### Page excerpt
====

Preparing your family for emergencies is an important thing! Stocking food for the family is one of the most vital things to do. Dehydrated food or freeze-dried food such as Wise Food Storage products are ideal because they are lightweight and easy to prepare.
Here are some tips for staying safe and getting prepared during a flood emergency.
Assemble an emergency kit
The Red Cross recommends that you have the following on hand:
- Water – at least 3-day supply; one gallon person per day
- Food – at least a 3-day supply of nonperishable, easy-to-prepare food; ideally dehydrated or freeze-dried food
- Battery powered or hand crank radio (NOAA Weather Radio, if possible)
- Extra batteries
- First aid kit
- Medications (7-day supply) and medical items (hearing aids with extra batteries, glasses, contact lenses, syringes, cane)
- Multipurpose tool
- Sanitation and personal hygiene items
- Copies of personal documents (medication list and pertinent medical information, deed/lease to home, birth certificates, insurance policies)

====

### Dataset entries
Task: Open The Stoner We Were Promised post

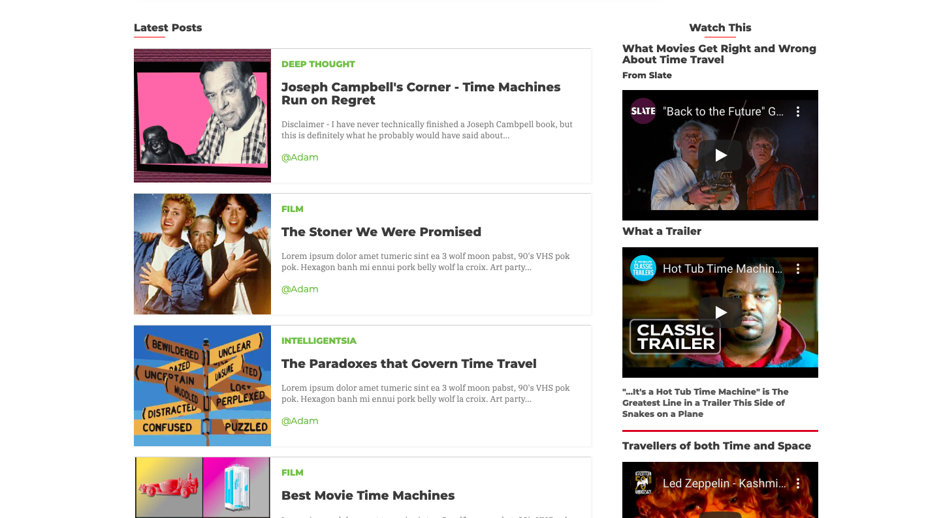Action: coord(381,232)
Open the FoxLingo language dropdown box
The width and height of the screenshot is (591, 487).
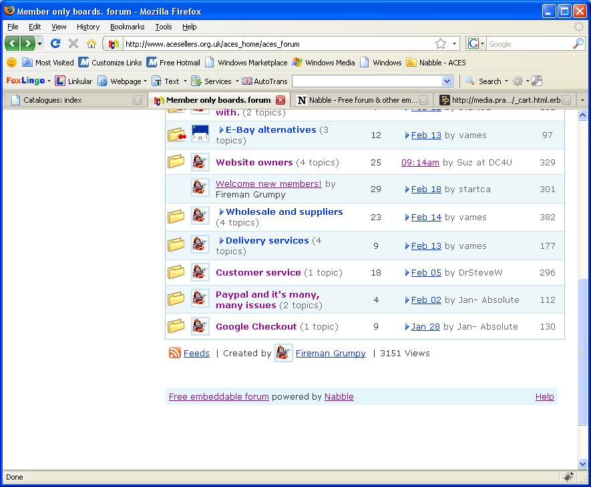[x=447, y=81]
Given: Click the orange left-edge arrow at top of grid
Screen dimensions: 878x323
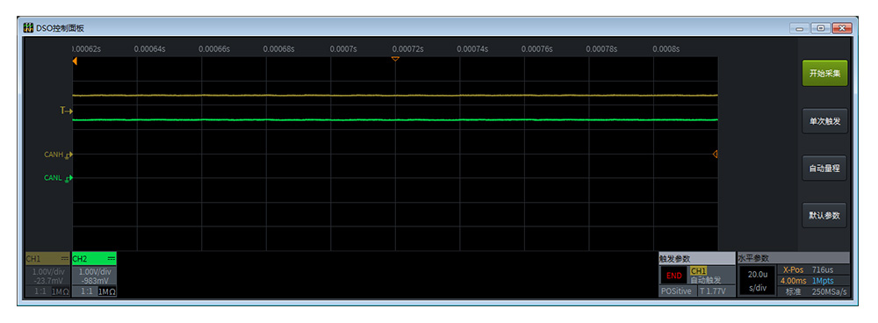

====

### Work order
Please list the medical items that the flood preparedness text names for the emergency kit, alongside the 7-day supply of medications.

### Answer
- Hearing aids with extra batteries
- Glasses
- Contact lenses
- Syringes
- Cane